Since you are more familiar with SQL queries, I wanted to ask if using native Decryption and Encryption on the tokens would be a good idea at all,
here is a quick example I found on StackOverflow and obviously would need to be reworked for our implementation. Keeping in mind we would usually be querying for data via the decrypted token value.

Create Example Table:

CREATE TABLE public.test_crypto
(
  id bigint NOT NULL DEFAULT nextval('test_crypto_id_seq'::regclass),
  plain_text text COLLATE pg_catalog."default",
  crypted_text text COLLATE pg_catalog."default",
  CONSTRAINT test_crypto_pkey PRIMARY KEY (id)
)
WITH (
  OIDS = FALSE 
)
TABLESPACE pg_default;

Then encrypting data like so: (This example also stores the decrypted data, which we would have to not do)

insert into public.test_crypt (plain_text, crypted_text)
values ('plaintext', encrypt('plaintext', 'salty', 'aes'))

Then to decrypt data:

select id, plain_text,
convert_from(decrypt(cryted_text::bytea, 'salty', 'aes'), 'SQL_ASCII')
from test_crypto

Or if there is a better method to keep tokens at rest encrypted it may be best to do that. Since the decrypted token is only needed when querying GitHub. Really if there is a sufficiently advanced one way hash or something like that, we can store the data hashed, and just compare a new hash against the newly provided token passed by the user, then query for the hashed token in the database, if it matches then the backend API server holds onto the token for the lifetime of the call.

[confused-Techie]

We may even want to go ahead and use something like crypto-js to do one way hashing then keep it in memory

[Digitalone1]

It's doable, but since we have to handle tokens, maybe it's better to use functions related to hashing passwords. The module you linked seems more general purpose even if it can be used for our scope.

I do not work with passwords, but on PHP it's recommended to use password_hash or crypt, and verification is made with password_verify (I read this).

In JS similar functions are crypto.scrypt and crypto.verify or node.bcrypt.js module.

[confused-Techie]

Yeah we can lock down the best module to use for this in time, but as long as it seems doable I think this will be the best way to do so

[idleberg]

Are there any plans (in a future release?) to support namespaces in the fashion of npm (@owner/package) of VSCode (owner.package)? It has often been talked about and, personally, I think this feature is long overdue.

of course package deletion should free up the namespace

If a package get deleted, then I think it's a terrible idea from a security perspective to make it available for someone else.

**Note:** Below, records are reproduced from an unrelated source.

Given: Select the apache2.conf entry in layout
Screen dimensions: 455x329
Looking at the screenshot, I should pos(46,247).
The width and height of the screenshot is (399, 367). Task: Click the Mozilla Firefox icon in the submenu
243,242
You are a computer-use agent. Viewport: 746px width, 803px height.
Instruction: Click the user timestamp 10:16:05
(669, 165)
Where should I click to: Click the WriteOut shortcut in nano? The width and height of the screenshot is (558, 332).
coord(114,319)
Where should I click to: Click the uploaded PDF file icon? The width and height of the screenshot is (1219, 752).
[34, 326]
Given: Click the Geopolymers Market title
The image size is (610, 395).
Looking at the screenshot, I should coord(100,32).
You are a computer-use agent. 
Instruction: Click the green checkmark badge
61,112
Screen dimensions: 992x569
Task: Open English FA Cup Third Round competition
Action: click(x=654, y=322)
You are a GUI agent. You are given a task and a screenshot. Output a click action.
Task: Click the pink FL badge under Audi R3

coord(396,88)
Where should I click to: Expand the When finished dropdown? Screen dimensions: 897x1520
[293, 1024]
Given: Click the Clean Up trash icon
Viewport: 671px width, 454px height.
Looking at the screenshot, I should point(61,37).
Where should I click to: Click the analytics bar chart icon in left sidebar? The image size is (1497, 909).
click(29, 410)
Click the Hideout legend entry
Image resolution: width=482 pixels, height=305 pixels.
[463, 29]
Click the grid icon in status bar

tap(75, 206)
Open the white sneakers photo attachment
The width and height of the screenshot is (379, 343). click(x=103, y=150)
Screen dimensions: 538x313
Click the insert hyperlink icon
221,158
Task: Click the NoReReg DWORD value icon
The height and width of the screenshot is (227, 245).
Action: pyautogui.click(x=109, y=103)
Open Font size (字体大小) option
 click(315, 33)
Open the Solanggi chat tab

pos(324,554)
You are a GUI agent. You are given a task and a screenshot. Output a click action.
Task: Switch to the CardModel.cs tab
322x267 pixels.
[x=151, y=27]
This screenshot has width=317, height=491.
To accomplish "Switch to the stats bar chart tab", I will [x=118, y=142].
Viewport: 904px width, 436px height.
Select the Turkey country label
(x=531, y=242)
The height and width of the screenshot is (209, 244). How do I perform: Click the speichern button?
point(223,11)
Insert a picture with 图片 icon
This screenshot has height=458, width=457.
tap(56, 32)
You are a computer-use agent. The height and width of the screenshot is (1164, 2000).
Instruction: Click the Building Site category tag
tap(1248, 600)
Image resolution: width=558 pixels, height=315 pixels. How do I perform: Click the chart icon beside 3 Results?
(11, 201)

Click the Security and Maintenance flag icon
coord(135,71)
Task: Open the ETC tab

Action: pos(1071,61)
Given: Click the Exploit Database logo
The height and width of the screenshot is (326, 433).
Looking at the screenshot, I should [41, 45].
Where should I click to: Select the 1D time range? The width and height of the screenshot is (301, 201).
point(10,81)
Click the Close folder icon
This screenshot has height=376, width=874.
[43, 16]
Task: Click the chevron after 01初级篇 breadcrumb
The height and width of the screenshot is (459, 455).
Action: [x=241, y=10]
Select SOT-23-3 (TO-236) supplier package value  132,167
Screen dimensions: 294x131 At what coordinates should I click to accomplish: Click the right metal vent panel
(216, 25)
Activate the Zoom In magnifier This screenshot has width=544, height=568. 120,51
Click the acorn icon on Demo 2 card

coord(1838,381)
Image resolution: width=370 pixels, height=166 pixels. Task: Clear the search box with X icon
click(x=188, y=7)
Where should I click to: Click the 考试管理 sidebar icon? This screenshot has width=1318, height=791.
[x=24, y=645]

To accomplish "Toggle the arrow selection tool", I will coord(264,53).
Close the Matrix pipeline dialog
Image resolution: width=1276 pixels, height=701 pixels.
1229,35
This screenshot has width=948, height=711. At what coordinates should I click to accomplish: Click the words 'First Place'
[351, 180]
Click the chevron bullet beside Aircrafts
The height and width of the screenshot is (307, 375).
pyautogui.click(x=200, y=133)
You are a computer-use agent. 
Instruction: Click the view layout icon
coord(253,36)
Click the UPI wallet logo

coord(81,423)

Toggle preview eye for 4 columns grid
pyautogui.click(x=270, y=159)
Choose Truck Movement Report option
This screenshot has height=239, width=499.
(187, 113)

This must never happen!

[confused-Techie]

It wasn't something we had originally suggested, but if thats a feature the community wants, I don't see why we wouldn't be able to add it in. This of course would come with a 2.0 release, as any changes that stray from the original spec are designated as.

But I can go ahead and add it to the project board

As for your comments on the package deletion freeing the namespace, I can see what you mean on the security concern, as someone could take that namespace and use it for their own advantage. While personally I would dislike having all the names taken up by packages, causing them to have to be longer and longer, since that behavior is similar to how user names function maybe its not the biggest deal, and we could implement that functionality, to not delete the name within names table.

[idleberg]

Using namespaces kind of softens the problem of "taken" package names. Of course, that won't stop people from using better-something or something-2 as package names. I agree, that these shouldn't be considered before 2.0, but I'd even go as far and think about making them mandatory.